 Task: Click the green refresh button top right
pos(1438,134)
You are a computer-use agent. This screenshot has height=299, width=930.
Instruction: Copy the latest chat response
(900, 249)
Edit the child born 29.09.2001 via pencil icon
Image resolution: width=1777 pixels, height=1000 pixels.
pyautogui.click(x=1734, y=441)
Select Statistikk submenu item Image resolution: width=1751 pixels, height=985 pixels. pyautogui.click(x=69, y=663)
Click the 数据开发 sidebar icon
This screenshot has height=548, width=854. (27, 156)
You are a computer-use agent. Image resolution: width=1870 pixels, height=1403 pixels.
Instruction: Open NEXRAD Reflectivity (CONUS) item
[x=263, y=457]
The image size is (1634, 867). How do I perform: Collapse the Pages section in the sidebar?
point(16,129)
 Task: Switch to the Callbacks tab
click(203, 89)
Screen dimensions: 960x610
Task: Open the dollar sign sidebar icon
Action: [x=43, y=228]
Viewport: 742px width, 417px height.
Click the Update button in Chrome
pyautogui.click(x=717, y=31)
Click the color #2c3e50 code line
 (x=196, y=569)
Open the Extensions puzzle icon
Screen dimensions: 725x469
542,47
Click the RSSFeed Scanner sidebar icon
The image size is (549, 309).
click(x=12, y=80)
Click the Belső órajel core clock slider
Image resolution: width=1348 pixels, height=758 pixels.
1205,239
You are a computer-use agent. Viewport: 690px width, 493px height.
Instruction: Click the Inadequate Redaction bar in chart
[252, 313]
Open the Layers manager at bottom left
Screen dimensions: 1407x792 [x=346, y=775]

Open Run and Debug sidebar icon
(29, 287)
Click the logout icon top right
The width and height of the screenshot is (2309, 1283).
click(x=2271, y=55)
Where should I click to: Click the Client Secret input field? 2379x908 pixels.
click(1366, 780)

══════

About this task: Take the listing from its first line to the line containing "You are a computer-use agent. Image". Reproduce those lines exactly and nothing else.

Exercise solution:
 Task: Click the green refresh button top right
pos(1438,134)
You are a computer-use agent. This screenshot has height=299, width=930.
Instruction: Copy the latest chat response
(900, 249)
Edit the child born 29.09.2001 via pencil icon
Image resolution: width=1777 pixels, height=1000 pixels.
pyautogui.click(x=1734, y=441)
Select Statistikk submenu item Image resolution: width=1751 pixels, height=985 pixels. pyautogui.click(x=69, y=663)
Click the 数据开发 sidebar icon
This screenshot has height=548, width=854. (27, 156)
You are a computer-use agent. Image resolution: width=1870 pixels, height=1403 pixels.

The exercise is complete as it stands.